For the study, the researchers evaluated how often researchers in clinical trials for FDA-approved oncology drugs reported race and how representative clinical trials are of U.S. race demographics. The researchers reviewed 230 clinical trials supporting FDA-approved oncology drugs with a total of 112,293 participants between July 2008 and June 2018. The researchers calculated U.S. population-based cancer estimates using data from the National Cancer Institute's Surveillance, Epidemiology, and End Results Program and U.S. Census.
Race not reported in many oncology clinical trials, study finds
The analysis found that 63% of the trials reported on at least one race of its participants while only about 8% broke down data by the four major U.S. racial groups, which include white, Asian, black, and Hispanic. Of the trials that reported at least one race, 25% reported race subgroup analyses.
Among the trials that did report on race, there were fewer black and Hispanic participants than would be expected based on the racial makeup of the patient population, according to the researchers.

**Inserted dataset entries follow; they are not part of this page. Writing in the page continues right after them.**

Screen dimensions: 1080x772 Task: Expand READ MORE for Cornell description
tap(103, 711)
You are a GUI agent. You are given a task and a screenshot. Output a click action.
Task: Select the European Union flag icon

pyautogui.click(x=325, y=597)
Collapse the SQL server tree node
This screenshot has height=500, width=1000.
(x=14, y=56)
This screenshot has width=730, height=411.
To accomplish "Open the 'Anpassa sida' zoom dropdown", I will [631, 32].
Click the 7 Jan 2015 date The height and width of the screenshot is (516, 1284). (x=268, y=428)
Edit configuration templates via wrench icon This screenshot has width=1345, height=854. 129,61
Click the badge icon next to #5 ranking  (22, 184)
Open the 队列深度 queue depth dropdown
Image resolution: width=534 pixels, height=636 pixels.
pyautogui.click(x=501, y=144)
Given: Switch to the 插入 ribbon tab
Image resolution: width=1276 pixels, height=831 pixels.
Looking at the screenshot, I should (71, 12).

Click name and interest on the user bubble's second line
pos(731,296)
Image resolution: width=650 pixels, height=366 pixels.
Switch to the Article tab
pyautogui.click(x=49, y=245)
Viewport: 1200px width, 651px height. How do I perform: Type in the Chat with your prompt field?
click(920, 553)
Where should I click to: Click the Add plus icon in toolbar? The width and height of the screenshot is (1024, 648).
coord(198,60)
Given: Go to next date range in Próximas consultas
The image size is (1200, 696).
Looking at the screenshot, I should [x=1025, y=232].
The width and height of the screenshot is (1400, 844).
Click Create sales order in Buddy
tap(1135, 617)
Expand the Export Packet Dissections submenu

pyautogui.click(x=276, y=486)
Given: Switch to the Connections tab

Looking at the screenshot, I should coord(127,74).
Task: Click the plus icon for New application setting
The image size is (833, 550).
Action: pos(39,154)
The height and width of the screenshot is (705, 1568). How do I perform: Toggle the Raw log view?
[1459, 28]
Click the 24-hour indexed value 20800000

For instance, white patients made up 76% of trial participants overall and Asian patients made up 18%, but Hispanic and black patients accounted for 6% and 3% of participants, respectively.
When the researchers compared participants against their expected share of the U.S. cancer incidence, they found black patients were reported at 22% of their expected representation and Hispanics were reported at 44% of their expected representation. White patients and Asian patients were reported at 98% and 438% of their expected representation, respectively.
The researchers found that the proportion of black and Hispanic patients in the trials did increase slightly between 2008 and 2018.
The study also revealed that participants' race played a part in the type of trials they enrolled in. For example, white patients were more likely to enroll in big, randomized, late-stage trials with multiple arms, while minority racial groups were more likely to enter small, non-randomized trials with one arm.
The researchers said it's crucial for race to be reported and considered for drug trials that play a key role in oncology care.
"When you come across clinical trials that establish FDA approval or standard of care [for a new drug], they should definitely be representative of the population it's used to treat," according to Kanwal Raghav, an oncologist at MD Anderson Cancer Center and an author of the study. "It's important to recognize that this problem is there and this problem is persisting over the years."
Raghav said the findings may encourage researchers to be more critical about how they recruit and run their clinical trials. "You do a trial of cancer patients across the country, you should see that kind of proportional representation. If it's not being done, why is it not," Raghav said.